- ABOUT THIS TASK: A single stretch of the material below is to be transcribed exactly, starting at the line with "[Moscow trials: the" and ending after the line with "Entre Nous : Obama, entre".

- SUPPLIED RECORDS:
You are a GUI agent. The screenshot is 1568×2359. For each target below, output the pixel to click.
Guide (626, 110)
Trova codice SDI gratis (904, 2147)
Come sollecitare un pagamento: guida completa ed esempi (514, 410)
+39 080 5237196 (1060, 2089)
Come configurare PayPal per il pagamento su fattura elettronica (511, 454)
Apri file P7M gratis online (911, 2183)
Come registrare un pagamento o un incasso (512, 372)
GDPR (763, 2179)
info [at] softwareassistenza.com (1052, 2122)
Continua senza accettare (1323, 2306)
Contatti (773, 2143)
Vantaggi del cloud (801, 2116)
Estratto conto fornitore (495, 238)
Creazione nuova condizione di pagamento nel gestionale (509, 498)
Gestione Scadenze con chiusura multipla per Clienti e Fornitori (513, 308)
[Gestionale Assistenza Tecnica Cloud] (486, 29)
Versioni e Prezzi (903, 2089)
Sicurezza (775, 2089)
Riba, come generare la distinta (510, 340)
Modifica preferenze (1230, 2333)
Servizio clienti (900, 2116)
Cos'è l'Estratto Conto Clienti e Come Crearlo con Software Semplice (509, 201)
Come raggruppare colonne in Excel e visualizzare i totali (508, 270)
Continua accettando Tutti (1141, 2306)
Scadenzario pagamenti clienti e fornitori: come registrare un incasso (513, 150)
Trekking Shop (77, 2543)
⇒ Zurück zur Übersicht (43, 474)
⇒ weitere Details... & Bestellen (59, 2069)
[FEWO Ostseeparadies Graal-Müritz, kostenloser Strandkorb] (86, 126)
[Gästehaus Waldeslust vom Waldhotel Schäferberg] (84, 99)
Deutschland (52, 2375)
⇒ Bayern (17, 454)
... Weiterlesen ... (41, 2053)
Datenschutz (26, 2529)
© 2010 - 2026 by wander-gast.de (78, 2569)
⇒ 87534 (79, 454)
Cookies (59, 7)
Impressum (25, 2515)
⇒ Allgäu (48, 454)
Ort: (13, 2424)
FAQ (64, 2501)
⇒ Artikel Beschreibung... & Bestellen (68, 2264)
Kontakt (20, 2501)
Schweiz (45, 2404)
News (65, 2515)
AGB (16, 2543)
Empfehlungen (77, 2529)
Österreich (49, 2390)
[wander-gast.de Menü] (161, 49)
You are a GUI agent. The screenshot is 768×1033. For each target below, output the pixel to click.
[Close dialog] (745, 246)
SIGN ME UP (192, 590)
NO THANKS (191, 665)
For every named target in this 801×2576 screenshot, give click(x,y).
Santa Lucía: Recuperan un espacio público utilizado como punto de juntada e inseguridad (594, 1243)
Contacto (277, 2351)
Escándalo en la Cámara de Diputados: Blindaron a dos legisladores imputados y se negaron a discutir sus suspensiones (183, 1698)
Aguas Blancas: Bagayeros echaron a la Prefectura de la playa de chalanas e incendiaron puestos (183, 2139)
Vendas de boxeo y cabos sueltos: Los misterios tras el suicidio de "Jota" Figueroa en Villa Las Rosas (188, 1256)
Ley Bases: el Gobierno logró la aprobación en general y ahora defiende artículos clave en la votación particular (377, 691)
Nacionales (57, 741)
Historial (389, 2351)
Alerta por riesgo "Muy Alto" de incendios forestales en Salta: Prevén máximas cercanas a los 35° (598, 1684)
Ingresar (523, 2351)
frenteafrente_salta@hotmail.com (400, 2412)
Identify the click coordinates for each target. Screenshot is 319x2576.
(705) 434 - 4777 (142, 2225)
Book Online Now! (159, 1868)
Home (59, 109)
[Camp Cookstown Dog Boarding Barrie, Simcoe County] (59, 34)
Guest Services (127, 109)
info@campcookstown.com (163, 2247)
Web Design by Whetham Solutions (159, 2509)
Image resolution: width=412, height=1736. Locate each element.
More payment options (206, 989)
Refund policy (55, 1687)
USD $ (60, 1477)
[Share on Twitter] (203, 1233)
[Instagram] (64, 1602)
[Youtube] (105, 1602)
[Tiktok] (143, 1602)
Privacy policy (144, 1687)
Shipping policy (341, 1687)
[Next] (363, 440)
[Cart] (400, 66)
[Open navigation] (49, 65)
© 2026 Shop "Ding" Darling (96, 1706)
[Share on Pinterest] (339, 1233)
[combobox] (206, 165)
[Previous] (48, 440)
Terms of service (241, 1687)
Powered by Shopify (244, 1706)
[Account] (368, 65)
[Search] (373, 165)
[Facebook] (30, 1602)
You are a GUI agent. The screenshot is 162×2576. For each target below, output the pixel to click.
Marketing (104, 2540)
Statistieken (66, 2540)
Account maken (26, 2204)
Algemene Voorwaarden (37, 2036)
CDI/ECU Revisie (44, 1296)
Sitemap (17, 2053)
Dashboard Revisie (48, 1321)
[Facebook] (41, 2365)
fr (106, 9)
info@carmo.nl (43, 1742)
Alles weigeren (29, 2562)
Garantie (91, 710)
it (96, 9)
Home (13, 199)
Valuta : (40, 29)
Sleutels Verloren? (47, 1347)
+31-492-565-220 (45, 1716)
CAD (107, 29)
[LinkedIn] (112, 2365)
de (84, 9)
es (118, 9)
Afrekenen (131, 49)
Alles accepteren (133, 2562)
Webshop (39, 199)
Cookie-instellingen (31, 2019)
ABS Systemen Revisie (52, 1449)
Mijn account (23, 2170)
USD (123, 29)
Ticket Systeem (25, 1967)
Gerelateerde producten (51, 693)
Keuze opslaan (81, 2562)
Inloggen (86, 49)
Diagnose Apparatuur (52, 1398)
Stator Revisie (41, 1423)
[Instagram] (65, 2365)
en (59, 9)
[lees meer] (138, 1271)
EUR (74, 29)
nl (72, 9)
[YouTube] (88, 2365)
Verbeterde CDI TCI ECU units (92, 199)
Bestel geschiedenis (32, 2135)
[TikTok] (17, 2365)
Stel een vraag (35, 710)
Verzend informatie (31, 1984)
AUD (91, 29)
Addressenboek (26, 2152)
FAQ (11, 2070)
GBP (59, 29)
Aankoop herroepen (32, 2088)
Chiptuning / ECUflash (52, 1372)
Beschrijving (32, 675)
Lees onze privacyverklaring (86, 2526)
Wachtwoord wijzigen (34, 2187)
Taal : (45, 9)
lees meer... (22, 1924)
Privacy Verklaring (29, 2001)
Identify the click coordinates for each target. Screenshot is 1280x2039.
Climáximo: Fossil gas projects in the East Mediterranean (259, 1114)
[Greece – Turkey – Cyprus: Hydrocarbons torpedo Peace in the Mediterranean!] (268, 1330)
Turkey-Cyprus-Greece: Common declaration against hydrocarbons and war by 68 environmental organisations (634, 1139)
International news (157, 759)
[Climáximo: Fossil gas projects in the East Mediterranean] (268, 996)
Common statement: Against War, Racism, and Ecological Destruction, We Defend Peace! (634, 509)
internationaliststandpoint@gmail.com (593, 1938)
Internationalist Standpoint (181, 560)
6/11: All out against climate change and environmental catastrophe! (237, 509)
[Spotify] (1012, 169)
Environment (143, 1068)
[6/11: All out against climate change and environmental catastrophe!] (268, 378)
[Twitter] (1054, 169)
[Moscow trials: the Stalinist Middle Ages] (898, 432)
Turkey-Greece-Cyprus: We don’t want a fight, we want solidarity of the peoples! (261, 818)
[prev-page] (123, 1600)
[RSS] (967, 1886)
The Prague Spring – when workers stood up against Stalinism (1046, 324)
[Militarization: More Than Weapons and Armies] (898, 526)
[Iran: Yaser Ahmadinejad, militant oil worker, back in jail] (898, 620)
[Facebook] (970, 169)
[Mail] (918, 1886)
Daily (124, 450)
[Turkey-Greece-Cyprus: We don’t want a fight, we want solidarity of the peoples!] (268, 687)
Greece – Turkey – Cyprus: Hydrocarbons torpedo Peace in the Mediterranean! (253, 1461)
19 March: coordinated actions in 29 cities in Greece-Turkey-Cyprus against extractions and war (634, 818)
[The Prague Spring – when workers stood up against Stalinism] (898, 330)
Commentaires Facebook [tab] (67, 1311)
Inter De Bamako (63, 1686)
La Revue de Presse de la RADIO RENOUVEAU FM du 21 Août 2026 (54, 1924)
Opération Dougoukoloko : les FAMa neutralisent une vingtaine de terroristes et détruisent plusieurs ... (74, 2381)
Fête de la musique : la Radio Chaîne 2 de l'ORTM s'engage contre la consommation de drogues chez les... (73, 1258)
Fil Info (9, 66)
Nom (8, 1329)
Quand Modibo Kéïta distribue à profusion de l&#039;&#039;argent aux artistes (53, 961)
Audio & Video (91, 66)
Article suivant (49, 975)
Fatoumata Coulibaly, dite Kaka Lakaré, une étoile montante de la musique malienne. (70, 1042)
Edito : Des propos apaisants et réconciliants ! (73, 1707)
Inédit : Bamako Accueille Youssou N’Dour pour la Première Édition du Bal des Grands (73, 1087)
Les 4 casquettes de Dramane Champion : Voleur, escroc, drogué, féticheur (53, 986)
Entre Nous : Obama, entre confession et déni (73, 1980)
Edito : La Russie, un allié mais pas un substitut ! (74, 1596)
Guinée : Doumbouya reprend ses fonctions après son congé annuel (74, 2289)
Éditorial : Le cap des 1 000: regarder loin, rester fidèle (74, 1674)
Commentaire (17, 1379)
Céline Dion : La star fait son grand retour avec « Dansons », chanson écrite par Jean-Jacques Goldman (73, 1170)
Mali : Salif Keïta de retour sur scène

- FINAL ANSWER:
[Moscow trials: the Stalinist Middle Ages] (898, 432)
Turkey-Greece-Cyprus: We don’t want a fight, we want solidarity of the peoples! (261, 818)
[prev-page] (123, 1600)
[RSS] (967, 1886)
The Prague Spring – when workers stood up against Stalinism (1046, 324)
[Militarization: More Than Weapons and Armies] (898, 526)
[Iran: Yaser Ahmadinejad, militant oil worker, back in jail] (898, 620)
[Facebook] (970, 169)
[Mail] (918, 1886)
Daily (124, 450)
[Turkey-Greece-Cyprus: We don’t want a fight, we want solidarity of the peoples!] (268, 687)
Greece – Turkey – Cyprus: Hydrocarbons torpedo Peace in the Mediterranean! (253, 1461)
19 March: coordinated actions in 29 cities in Greece-Turkey-Cyprus against extractions and war (634, 818)
[The Prague Spring – when workers stood up against Stalinism] (898, 330)
Commentaires Facebook [tab] (67, 1311)
Inter De Bamako (63, 1686)
La Revue de Presse de la RADIO RENOUVEAU FM du 21 Août 2026 (54, 1924)
Opération Dougoukoloko : les FAMa neutralisent une vingtaine de terroristes et détruisent plusieurs ... (74, 2381)
Fête de la musique : la Radio Chaîne 2 de l'ORTM s'engage contre la consommation de drogues chez les... (73, 1258)
Fil Info (9, 66)
Nom (8, 1329)
Quand Modibo Kéïta distribue à profusion de l&#039;&#039;argent aux artistes (53, 961)
Audio & Video (91, 66)
Article suivant (49, 975)
Fatoumata Coulibaly, dite Kaka Lakaré, une étoile montante de la musique malienne. (70, 1042)
Edito : Des propos apaisants et réconciliants ! (73, 1707)
Inédit : Bamako Accueille Youssou N’Dour pour la Première Édition du Bal des Grands (73, 1087)
Les 4 casquettes de Dramane Champion : Voleur, escroc, drogué, féticheur (53, 986)
Entre Nous : Obama, entre confession et déni (73, 1980)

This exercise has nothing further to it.